GSA Connects 2023 Meeting in Pittsburgh, Pennsylvania

Paper No. 5-12
Presentation Time: 11:50 AM

EXPLORING THE DRIVERS AND CYCLES OF PAST MONSOON VARIABILITY IN VIETNAM


STEVENS-LANDON, Lora, Department of Geological Sciences, California State University Long Beach, Long Beach, CA 90840

Southeast Asia occupies a nexus between three major branches of the Asian monsoon system. Multiple dynamical climate features, including the ITCZ, Pacific Walker Circulation (PWC) and tropical storms, modulate monsoon rainfall in this region over varying time scales.
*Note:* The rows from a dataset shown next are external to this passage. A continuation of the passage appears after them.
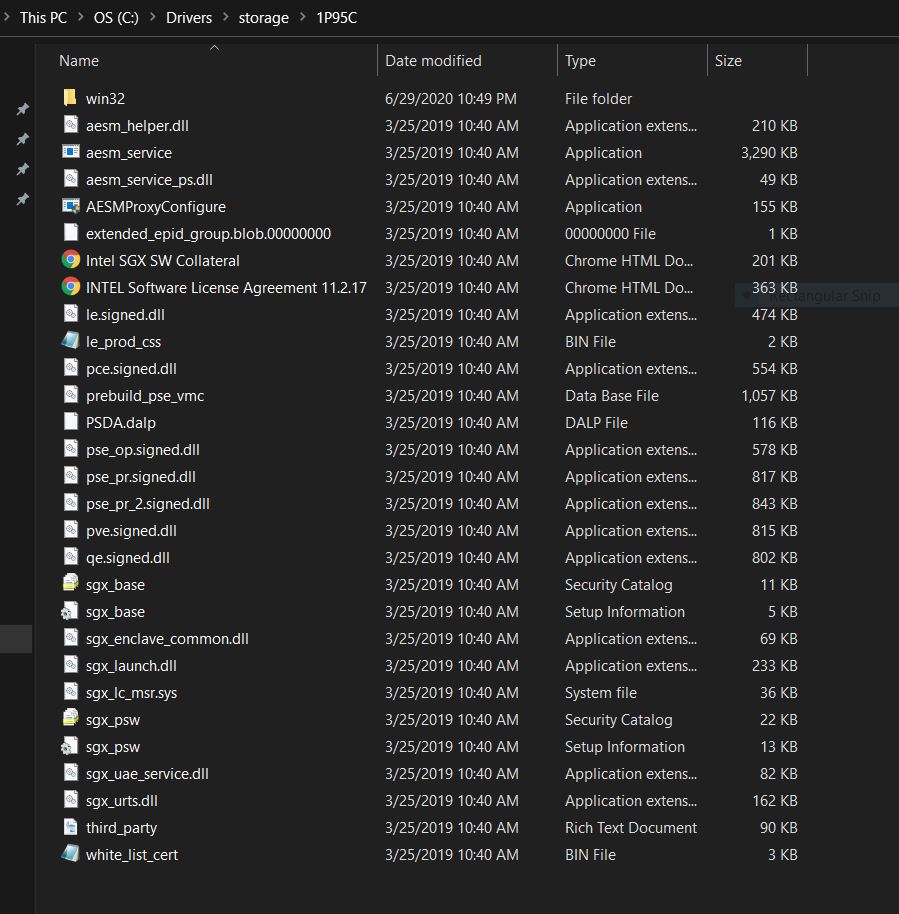
Task: Click the topmost pin icon in the sidebar
Action: point(23,110)
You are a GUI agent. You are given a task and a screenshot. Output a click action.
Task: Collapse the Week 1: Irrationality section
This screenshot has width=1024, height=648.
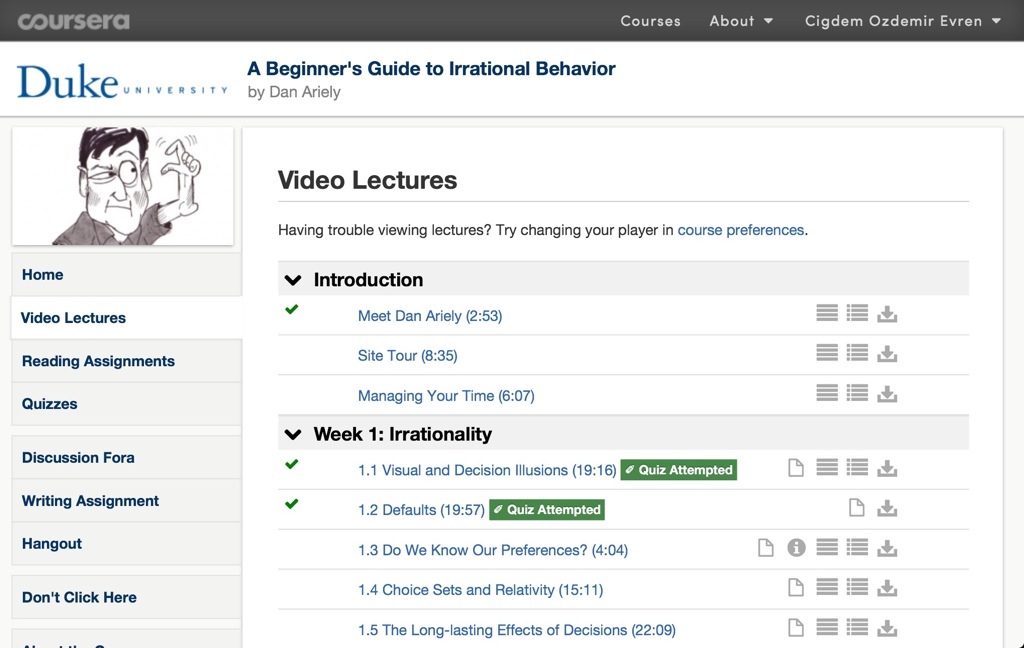[293, 434]
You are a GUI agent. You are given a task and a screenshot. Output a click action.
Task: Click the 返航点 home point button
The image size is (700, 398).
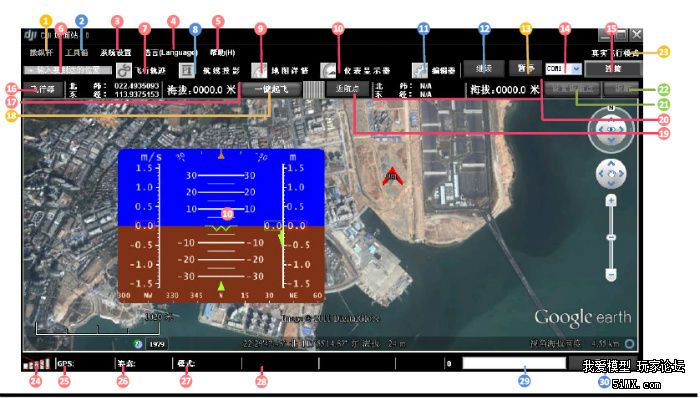point(347,89)
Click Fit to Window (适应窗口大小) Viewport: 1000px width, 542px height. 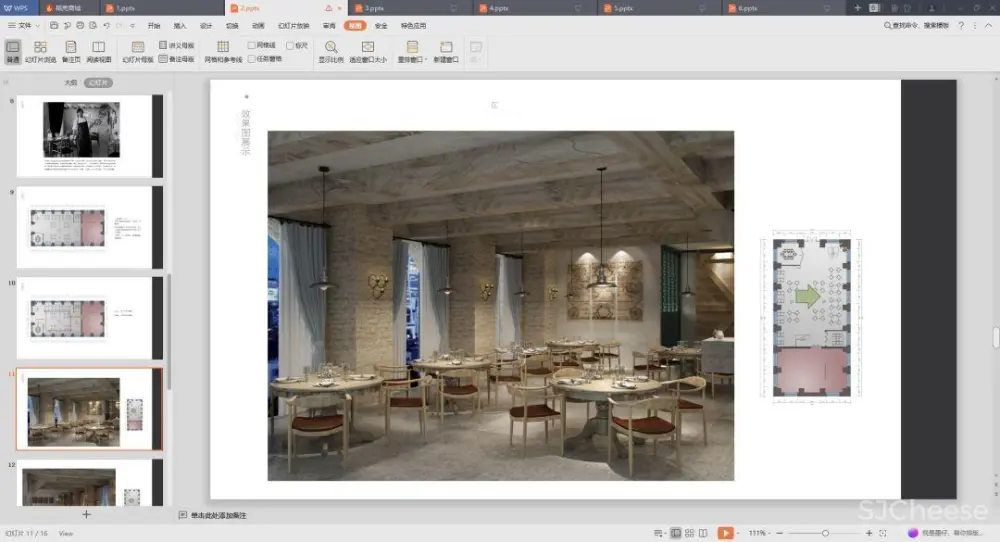point(367,51)
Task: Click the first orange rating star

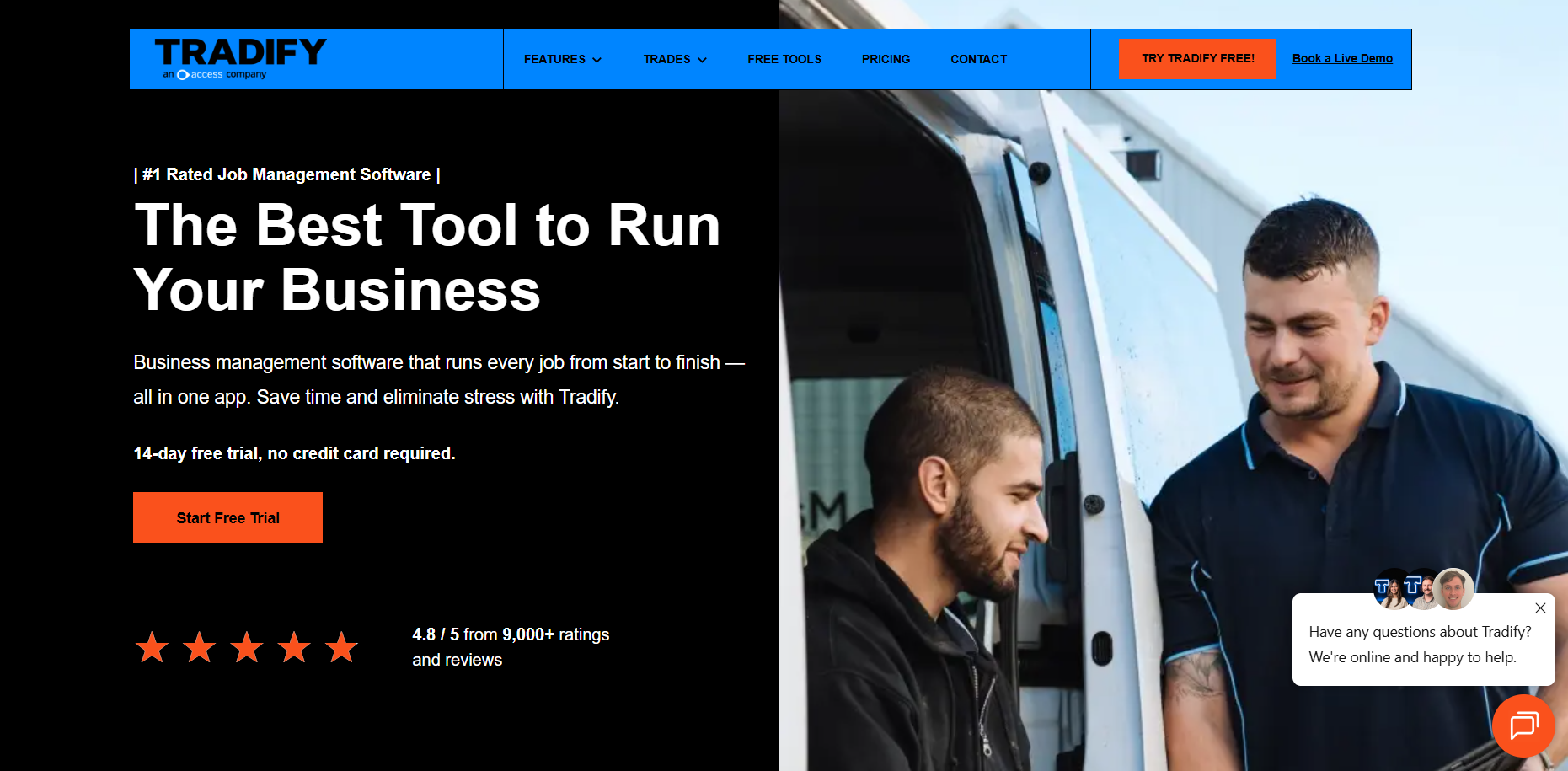Action: [152, 647]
An intermittently laminated core from a karst pond in northern Vietnam was analyzed at ~3 year resolution. Over the last 650 years, oxygen-isotope inferred hydroclimate was significantly correlated with the reconstructed Southern Oscillation Index of precipitation (SOIpr), suggesting a prolonged La Niña-like state existed during the Little Ice Age with significant decade-long drought and pluvial events superimposed on the general trend. Many of these droughts are coincident with those identified elsewhere in SE Asia and the tree-ring inferred Monsoon Asia Drought Atlas. Application of the multi-taper method to the detrended isotope record reveals several cycles exceeding the 95% confidence interval, including periodicities at 76, 44, and 3-9 years. These cycles may be linked to the AMO, PDO and ENSO, respectively, highlighting the role of dynamical oscillations in monsoon rainfall variability in SE Asia.